I am also an active Board Director of the New Art Exchange, the first Gallery in the UK set up to support and develop Black and Asian contemporary visual artists. I am also a Director on the Board of the UK Regional Screen Agency, EM Media, supporting the development of film and digital media in the UK and abroad. In both positions I strive to develop a coherent and productive relationship between cultural organisations and academic research and enterprise, ensuring brokerage between the two communities supports the generation of innovative ideas and investment.
Research
My research focuses on a body of material generated over twenty years of close observation of research and knowledge transfer practices in academic institutions. It attempts to contextualise knowledge transfer (hereafter KT) within the arts and humanities environment in particular, as well as situate learning about the reception and adoption of KT with reference to the individual scholar and the organisation in which they operate. Within this context, little has been written explicitly about the character of the arts and humanities, and particularly the historical antecedence of the disciplines and their close relationship to current KT challenges.

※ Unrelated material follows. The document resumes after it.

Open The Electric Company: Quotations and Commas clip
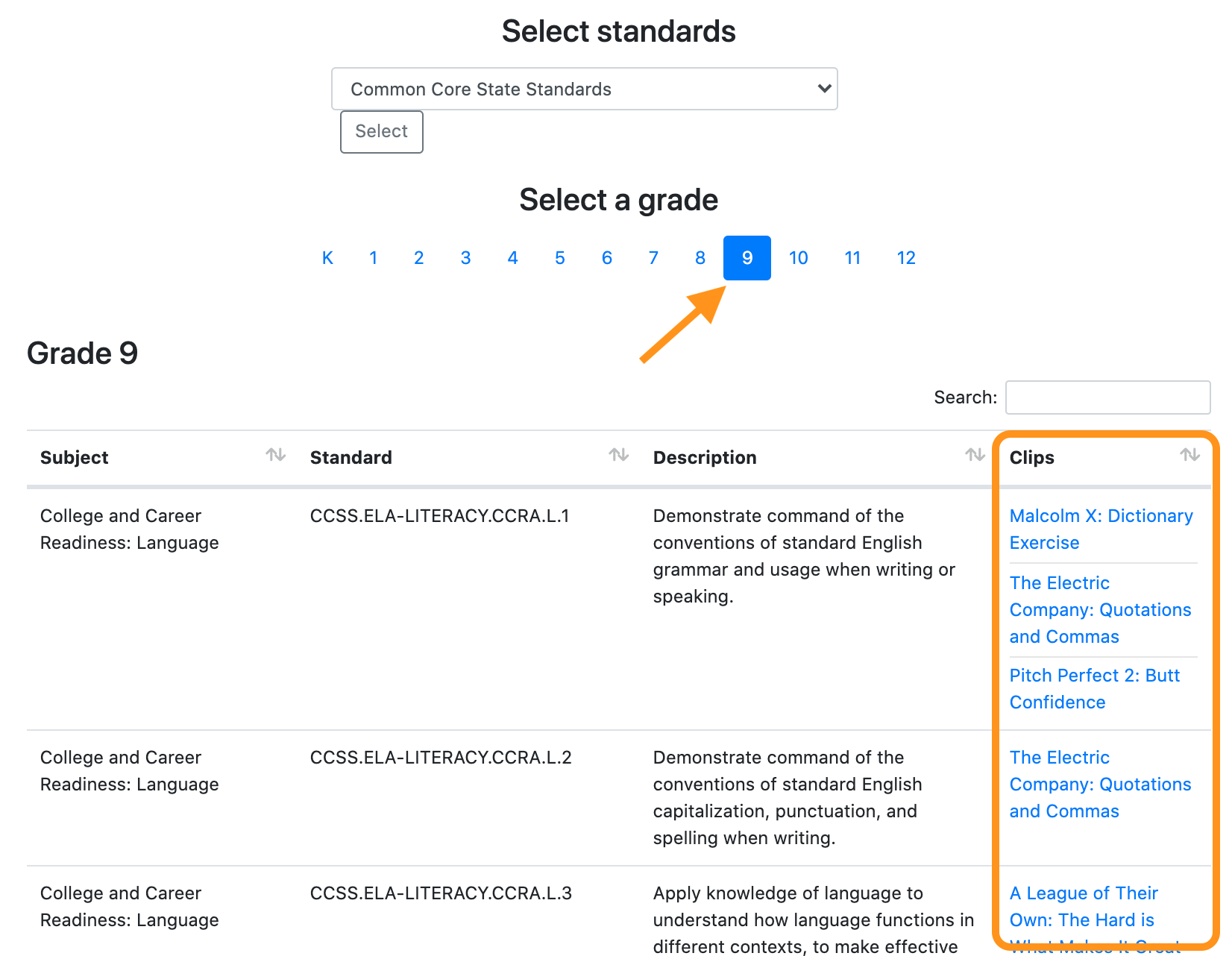Image resolution: width=1232 pixels, height=956 pixels. (x=1100, y=609)
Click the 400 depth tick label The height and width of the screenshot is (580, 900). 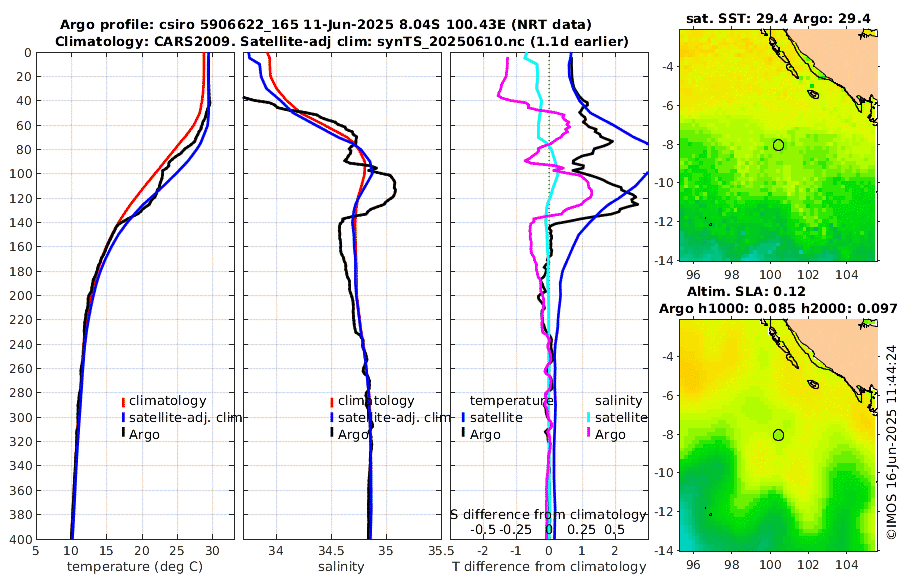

My work also addresses the growing interest in KT specific language, the key words that have become landmarks in the extension of the ‘Two Cultures’ debate. In defining some of the parameters by which KT has come to be recognised, I also attempt to signal changes in both the lexicon and landscape in which KT has evolved, suggesting that both the institution and their academic inhabitants play an intrinsic part in this evolution, framed by both the political and scholarly tensions of the time.
In my more recent work there is a distinct shift in emphasis from the early foundations of the KT debate, to its current inflections at a more grass roots level within the academic institution. I frame this shift in the context of the key investor in research within these disciplines and suggest that the Arts and Humanities Research Council is equally challenged to articulate and underpin the adoption of KT and its impacts at the heart of academic practice. In order that we might better animate how these practices are emerging, I have recently observed a number of KT research teams and developed a possible framework for closer observation of KT practices in what we term the ‘Humanities Value Chain’. In focusing on a collection of players connected in the successful pursuit of collaborative research, I attempt to uncover an in-depth perspective of individuals and the way in which organisations might support or hinder their pursuit of KT based research.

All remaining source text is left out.